Após o recebimento da denúncia, em persecução penal processual em que se apura a prática do crime de roubo circunstanciado pelo emprego de arma de fogo, o Ministério Público requer a captação ambiental de sinais acústicos em detrimento do acusado. Analisando detidamente os autos, o juiz defere a captação ambiental e, de ofício, determina a interceptação telefônica em prejuízo do réu.

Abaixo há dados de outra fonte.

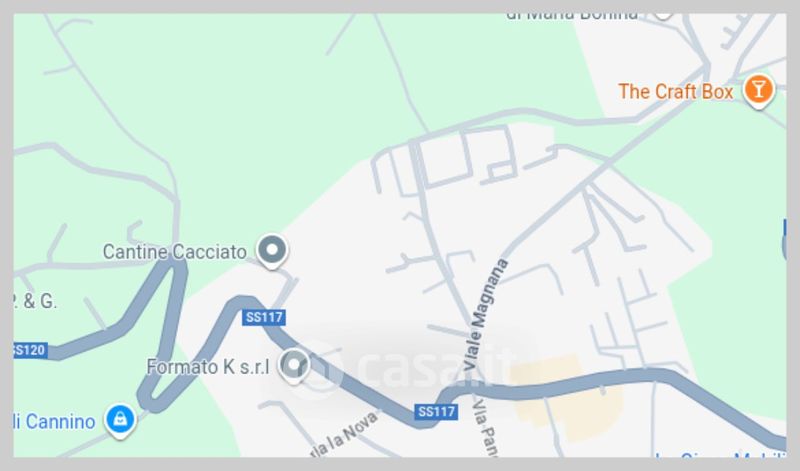The height and width of the screenshot is (471, 800).
Task: Select the Cannino shop label
Action: (54, 422)
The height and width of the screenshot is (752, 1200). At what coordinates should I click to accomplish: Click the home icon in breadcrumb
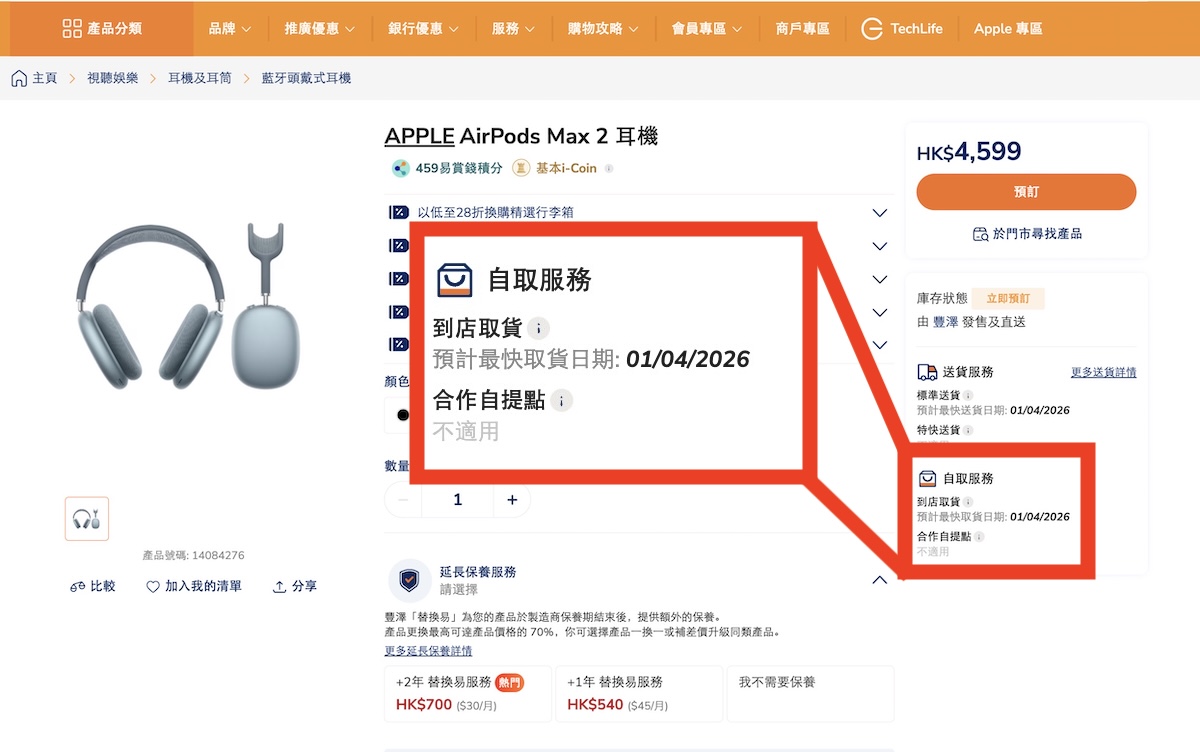point(19,78)
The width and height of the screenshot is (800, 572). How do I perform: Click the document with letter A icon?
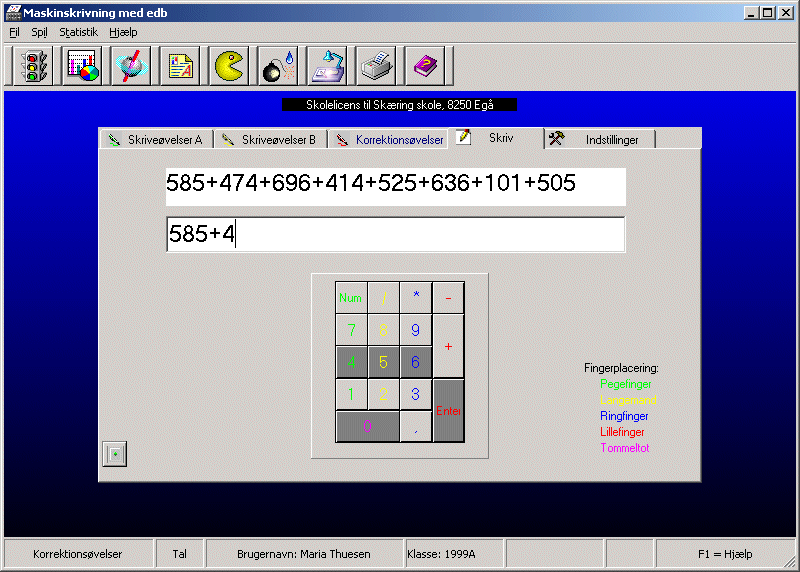(179, 66)
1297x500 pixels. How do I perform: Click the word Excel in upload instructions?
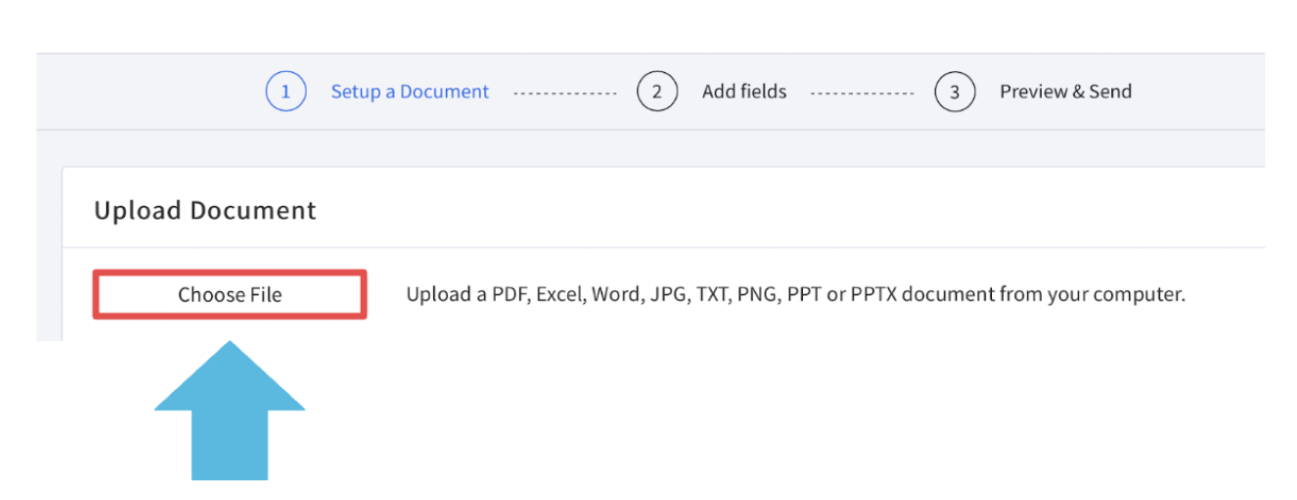point(559,295)
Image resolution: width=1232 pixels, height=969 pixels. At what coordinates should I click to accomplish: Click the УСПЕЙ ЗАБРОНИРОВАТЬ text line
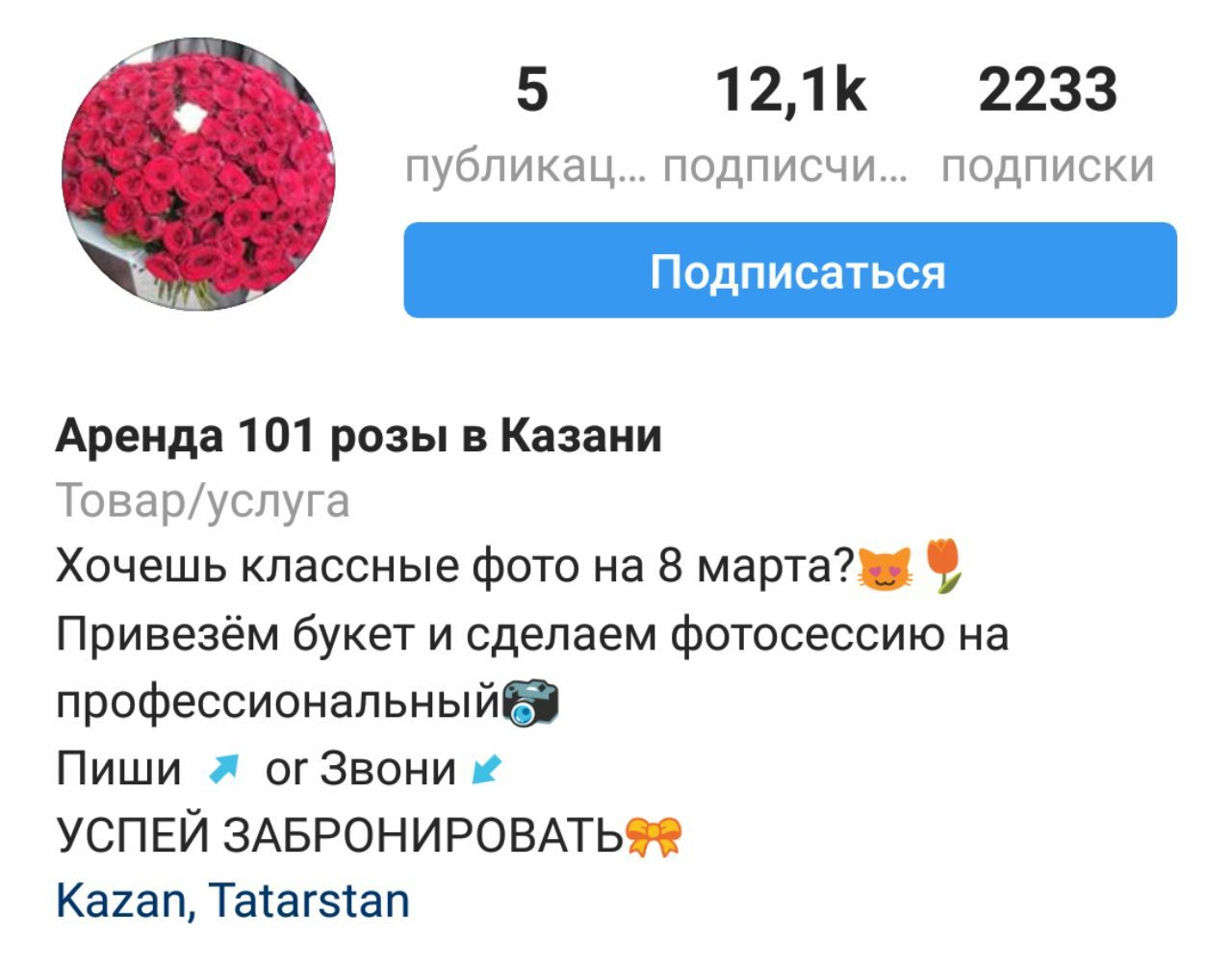click(x=339, y=834)
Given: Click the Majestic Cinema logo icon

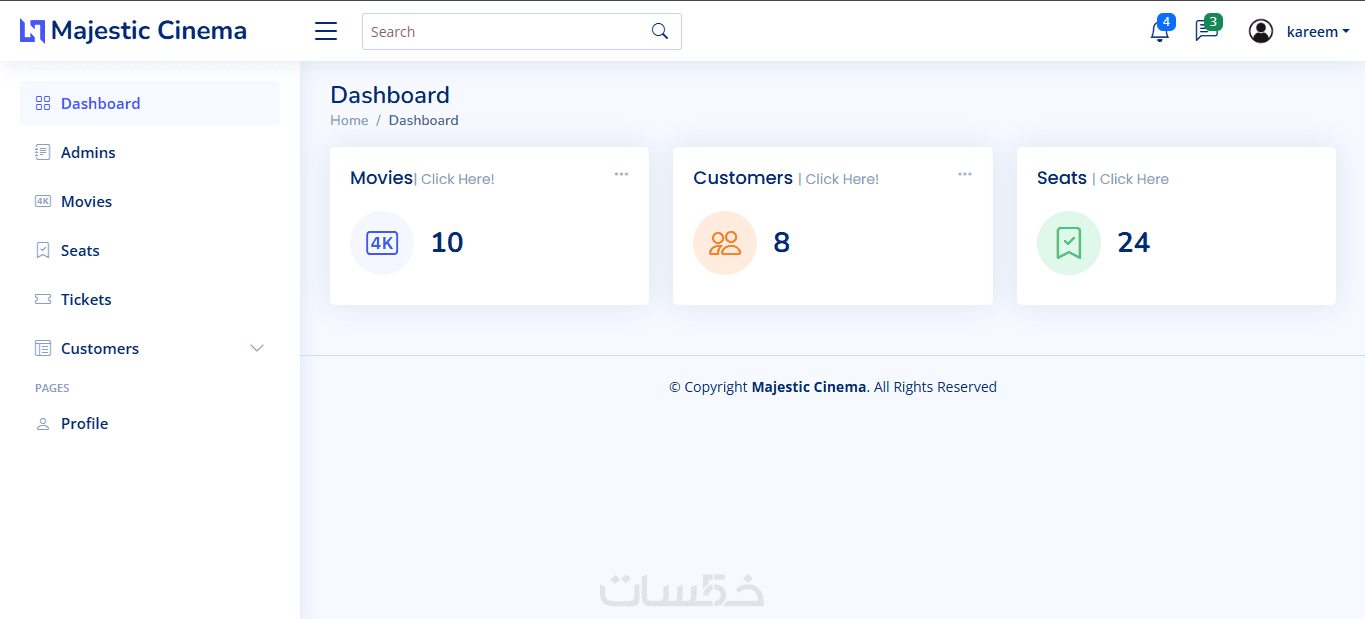Looking at the screenshot, I should tap(33, 31).
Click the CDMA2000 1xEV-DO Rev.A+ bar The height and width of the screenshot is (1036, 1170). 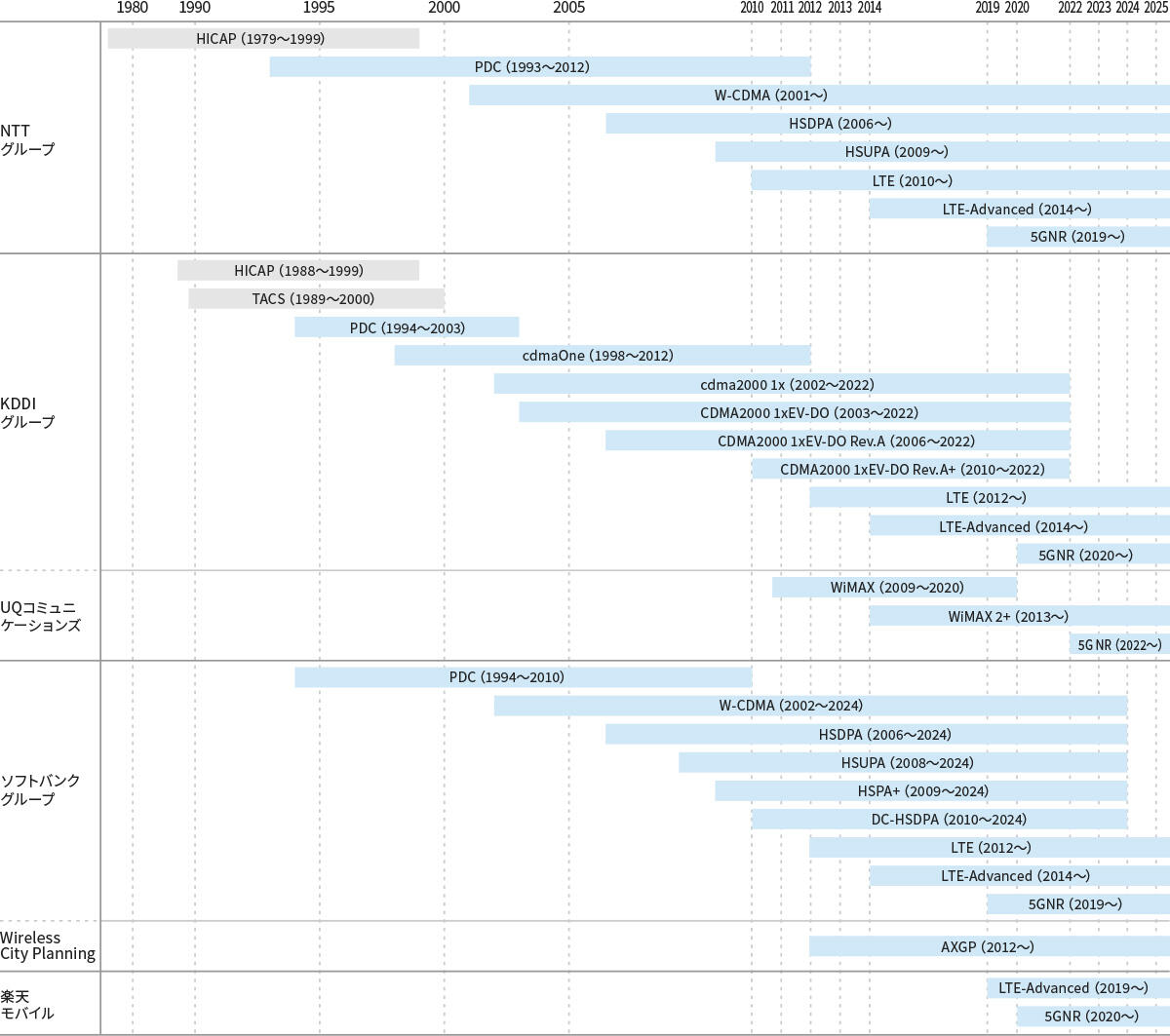coord(911,470)
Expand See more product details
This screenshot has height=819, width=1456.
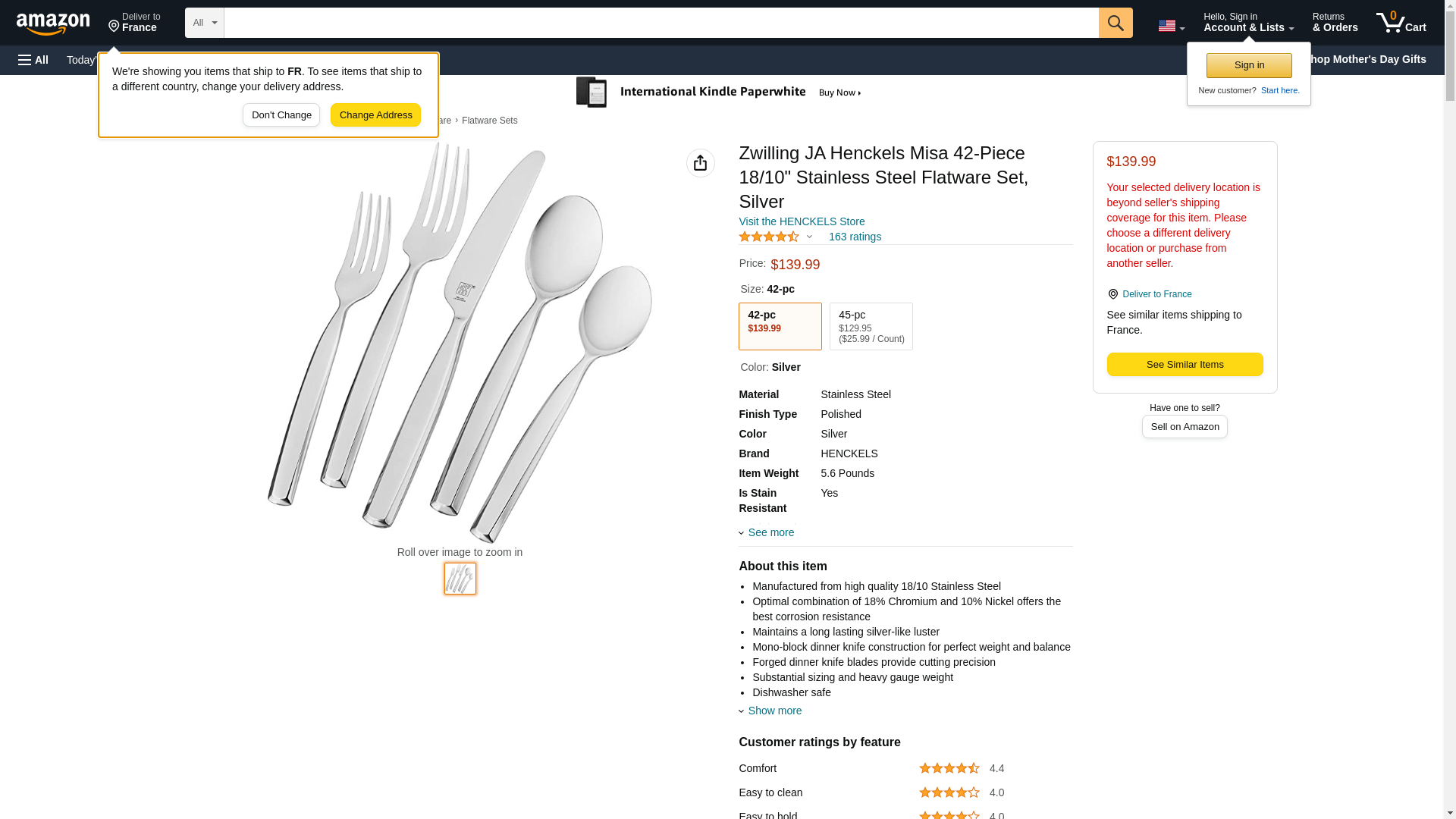[770, 532]
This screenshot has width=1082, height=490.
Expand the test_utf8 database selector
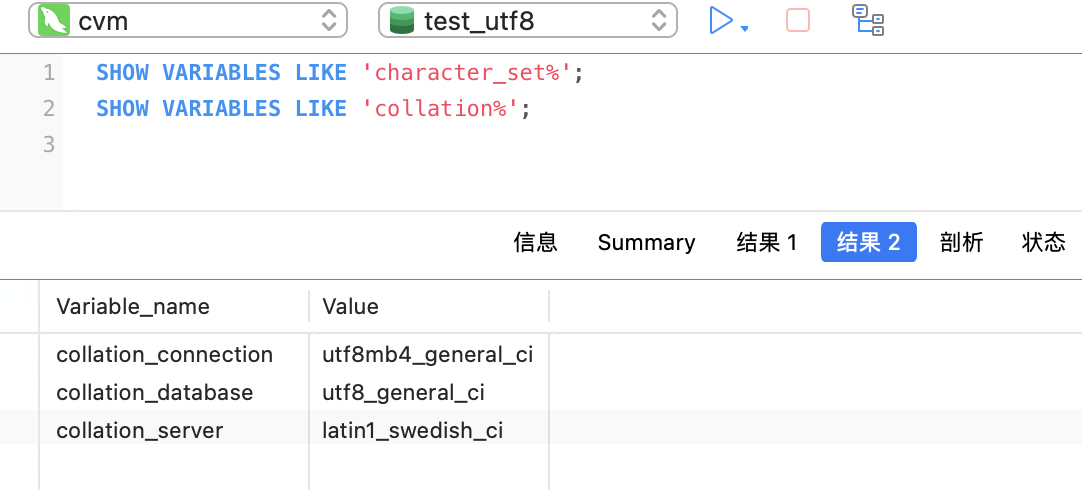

Nesse cenário, considerando as disposições da Lei nº 9.296/1996, é correto afirmar que o juiz agiu de forma:
inadequada, considerando que a Lei nº 9.296/1996, embora consagre os institutos da interceptação telefônica e da captação ambiental, não autoriza o emprego das medidas na persecução penal processual, após o recebimento da denúncia;
adequada, considerando que a Lei nº 9.296/1996 consagra os institutos da interceptação telefônica e da captação ambiental de sinais acústicos, permitindo, no primeiro caso, a atuação oficiosa do magistrado;
adequada, considerando que a Lei nº 9.296/1996 consagra os institutos da interceptação telefônica e da captação ambiental de sinais acústicos desde o momento de sua entrada em vigor;
inadequada, considerando que a Lei nº 9.296/1996 consagra apenas o instituto da interceptação telefônica, não se admitindo a captação ambiental de sinais acústicos;
inadequada, considerando que a Lei nº 9.296/1996, embora consagre o instituto da interceptação telefônica, veda expressamente a atuação oficiosa do magistrado.